**SOAL LATIHAN:**
1. Dalam teks tentang biogas di Brau, Dusun Brau sudah lama dikenal sebagai penghasil apa?
2. Berdasarkan teks tentang biogas di Brau, untuk tujuan apa para senior IMPALA Universitas Brawijaya membentuk Yayasan Bumi Lestari, dan dari mana gagasan itu berawal?
3. Lanjutkan teks tentang biogas di Brau mulai dari bagian terakhirnya.

**TEKS LATIHAN:**

Menyulap Kotoran Sapi Jadi Energi Baru Terbarukan di Brau

Dusun Brau, Desa Gunungsari, Kecamatan Bumiaji, Batu sekelompok pecinta alam senior menggagas biogas. Bermaksud sekadar memberi energi baru, kini malah jadi tempat belajar dan berwisata.
JERNIH – Di lereng pegunungan Arjuno yang sejuk di Kota Batu, tepatnya di Dusun Brau, aroma tanah basah dan suara sapi perah menjadi latar keseharian warga. Desa kecil ini telah lama dikenal sebagai penghasil susu sapi terbaik di wilayah Batu dan Malang Raya. Namun di balik keberlimpahan hasil susu, ada persoalan lingkungan yang lama dibiarkan: limbah kotoran sapi yang menumpuk dan mencemari air.
Hingga awal tahun 2000-an Brau seperti tertinggal dari kawasan lain di Batu yang menjelma menjadi kota wisata utama Jawa Timur. Listrik tidak masuk ke dusun, sementara konsumsi kayu bakar begitu tinggi. Bak bumi dan langit dengan Songgoriti, Selekta, juga destinasi Batu yang bertebar di mana-mana dan listrik memberi energi bagi denyut industri pariwisata.

Berawal dari pengalaman mengembangkan proyek biogas di Kecamatan Kasembon, Kabupaten Malang pada tahun ’80-an, sejumlah senior Ikatan Mahasiswa Pecinta Alam (IMPALA) Universitas Brawijaya lalu memunculkan ide sederhana tapi revolusioner. Mereka membentuk LSM bernama Yayasan Bumi Lestari guna menggagas upaya pemanfaatan limbah ternak menjadi energi bersih melalui teknologi biogas.

**KUMPULAN MATERI:**
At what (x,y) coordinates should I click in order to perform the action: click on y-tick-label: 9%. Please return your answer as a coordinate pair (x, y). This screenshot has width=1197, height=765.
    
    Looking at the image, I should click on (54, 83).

**JAWABAN SOAL:**
1. Susu sapi terbaik di wilayah Batu dan Malang Raya.

2. Mereka membentuk Yayasan Bumi Lestari untuk menggagas pemanfaatan limbah ternak menjadi energi bersih dengan teknologi biogas. Gagasan itu berawal dari pengalaman mereka mengembangkan proyek biogas di Kecamatan Kasembon, Kabupaten Malang, pada tahun '80-an.

3.
Gagasannya bukan sekadar soal teknologi, melainkan langkah nyata menuju kemandirian energi berbasis Energi Baru Terbarukan (EBT). Salah satu anggotanya, Yuli Sugihartati kemudian didedikasikan menginisasi proyek tersebut; membangun reaktor (digester) biogas bermodal pengalaman sebelumnya.
Awal Inovasi: Dari Limbah Menjadi Energi Bersih
Pada awalnya, warga Brau hanya memanfaatkan kotoran sapi sebagai pupuk mentah. Seiring pertumbuhan populasi ternak, masalah bau dan limbah semakin serius. Kelompok nirlaba ini menyadari potensi besar di balik tumpukan kotoran itu, mulai memperkenalkan konsep biogas kepada masyarakat sekitar tahun 2012.
Sebuah digester dibangun di dekat kandang sapi sebagai pilot project. Biogas sederhana itu dibuat dengan tujuan mengubah kotoran menjadi gas metana (CH₄) untuk memasak, sehingga warga tak lagi bergantung pada kayu bakar.

Reaktor biogas di Dusun Brau sebagian besar menggunakan model fixed-dome — teknologi yang sederhana, awet, dan cocok untuk skala rumah tangga.
Lubang digali di tanah dekat kandang, lalu dibangun tangki dari bata dan semen kedap udara. Kapasitas reaktor umumnya 4–6 meter kubik, cukup untuk menampung limbah dari 8–12 ekor sapi.
Setiap hari, peternak mengumpulkan sekitar 50 kilogram kotoran dari 10 ekor sapi dan mencampurnya dengan air (perbandingan 1:1). Campuran ini dimasukkan ke dalam reaktor melalui saluran masuk (inlet). Di dalam tangki tertutup tanpa oksigen, mikroorganisme metanogenik menguraikan bahan organik menjadi gas metana (CH₄) dan karbon dioksida (CO₂).
Gas metana yang terbentuk dialirkan ke dapur warga melalui pipa PVC dan disimpan dalam kubah gas (gas holder). Limbah cair hasil fermentasi, disebut bio-slurry, keluar melalui saluran pembuangan (outlet) dan digunakan sebagai pupuk organik cair.
Proses ini berlangsung terus-menerus. Setiap hari warga “memberi makan” reaktor dengan kotoran baru dan “memanen” gas dari hasil fermentasi. Setelah sistem stabil, produksi gas menjadi konstan dan bisa memenuhi kebutuhan energi harian rumah tangga.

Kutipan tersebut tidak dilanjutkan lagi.